# Raw data
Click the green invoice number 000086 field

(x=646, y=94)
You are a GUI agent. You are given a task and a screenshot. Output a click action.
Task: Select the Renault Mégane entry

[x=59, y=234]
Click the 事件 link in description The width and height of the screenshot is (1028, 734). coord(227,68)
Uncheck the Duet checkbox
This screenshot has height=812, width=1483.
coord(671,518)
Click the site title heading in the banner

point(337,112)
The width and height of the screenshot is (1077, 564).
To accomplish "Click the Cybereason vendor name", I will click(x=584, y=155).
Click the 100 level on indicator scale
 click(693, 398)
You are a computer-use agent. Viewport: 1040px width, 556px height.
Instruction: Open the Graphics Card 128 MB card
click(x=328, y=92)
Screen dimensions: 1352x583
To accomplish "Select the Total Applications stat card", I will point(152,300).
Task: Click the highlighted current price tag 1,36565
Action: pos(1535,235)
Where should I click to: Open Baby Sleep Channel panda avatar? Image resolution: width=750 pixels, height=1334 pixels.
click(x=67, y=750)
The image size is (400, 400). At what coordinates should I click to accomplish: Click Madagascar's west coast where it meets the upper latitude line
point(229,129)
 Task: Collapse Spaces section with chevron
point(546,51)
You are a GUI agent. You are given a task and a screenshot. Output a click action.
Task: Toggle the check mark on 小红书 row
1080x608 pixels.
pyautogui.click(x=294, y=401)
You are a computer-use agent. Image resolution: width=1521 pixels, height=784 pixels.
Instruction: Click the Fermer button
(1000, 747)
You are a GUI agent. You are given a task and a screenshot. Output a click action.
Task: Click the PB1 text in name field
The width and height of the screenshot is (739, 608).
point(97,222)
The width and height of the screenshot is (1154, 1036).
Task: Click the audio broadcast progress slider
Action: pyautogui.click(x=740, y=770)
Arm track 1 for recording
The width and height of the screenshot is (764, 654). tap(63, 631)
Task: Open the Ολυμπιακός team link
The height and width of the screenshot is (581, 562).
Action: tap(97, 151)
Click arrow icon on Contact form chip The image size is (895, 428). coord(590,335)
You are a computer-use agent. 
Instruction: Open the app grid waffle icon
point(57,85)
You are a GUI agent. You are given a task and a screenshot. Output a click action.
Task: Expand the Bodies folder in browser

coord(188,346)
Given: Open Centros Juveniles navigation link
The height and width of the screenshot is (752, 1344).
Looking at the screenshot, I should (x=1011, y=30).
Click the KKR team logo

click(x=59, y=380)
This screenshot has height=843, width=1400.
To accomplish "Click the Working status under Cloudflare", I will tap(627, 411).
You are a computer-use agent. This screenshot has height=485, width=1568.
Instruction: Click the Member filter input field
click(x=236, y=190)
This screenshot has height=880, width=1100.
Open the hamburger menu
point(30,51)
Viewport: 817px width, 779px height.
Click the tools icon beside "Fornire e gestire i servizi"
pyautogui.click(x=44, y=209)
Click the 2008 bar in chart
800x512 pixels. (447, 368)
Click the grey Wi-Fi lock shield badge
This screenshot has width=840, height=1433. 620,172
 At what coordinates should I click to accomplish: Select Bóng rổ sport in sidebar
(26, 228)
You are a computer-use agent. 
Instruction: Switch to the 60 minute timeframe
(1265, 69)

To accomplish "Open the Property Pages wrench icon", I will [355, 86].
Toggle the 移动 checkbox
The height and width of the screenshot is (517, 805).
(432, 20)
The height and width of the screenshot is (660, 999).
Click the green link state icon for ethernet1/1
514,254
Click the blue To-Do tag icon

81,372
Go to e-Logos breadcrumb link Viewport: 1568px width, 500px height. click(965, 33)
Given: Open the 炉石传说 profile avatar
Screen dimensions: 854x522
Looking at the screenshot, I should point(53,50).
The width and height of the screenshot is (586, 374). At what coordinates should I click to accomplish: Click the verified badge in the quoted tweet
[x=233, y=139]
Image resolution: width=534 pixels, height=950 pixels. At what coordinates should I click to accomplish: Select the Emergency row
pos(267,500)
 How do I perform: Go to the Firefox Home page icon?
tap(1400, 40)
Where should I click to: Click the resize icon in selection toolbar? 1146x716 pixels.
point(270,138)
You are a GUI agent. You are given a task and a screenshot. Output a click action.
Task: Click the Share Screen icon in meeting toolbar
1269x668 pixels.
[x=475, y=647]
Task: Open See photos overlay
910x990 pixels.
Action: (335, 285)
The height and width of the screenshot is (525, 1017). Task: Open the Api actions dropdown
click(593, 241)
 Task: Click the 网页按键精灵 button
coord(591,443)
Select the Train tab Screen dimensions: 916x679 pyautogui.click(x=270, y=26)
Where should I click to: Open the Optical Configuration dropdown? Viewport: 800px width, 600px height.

# Required action
Scan the entries above and show each line that contains the word "name".

# Final answer
To accomplish "Click the Cybereason vendor name", I will click(x=584, y=155).
Task: Click the PB1 text in name field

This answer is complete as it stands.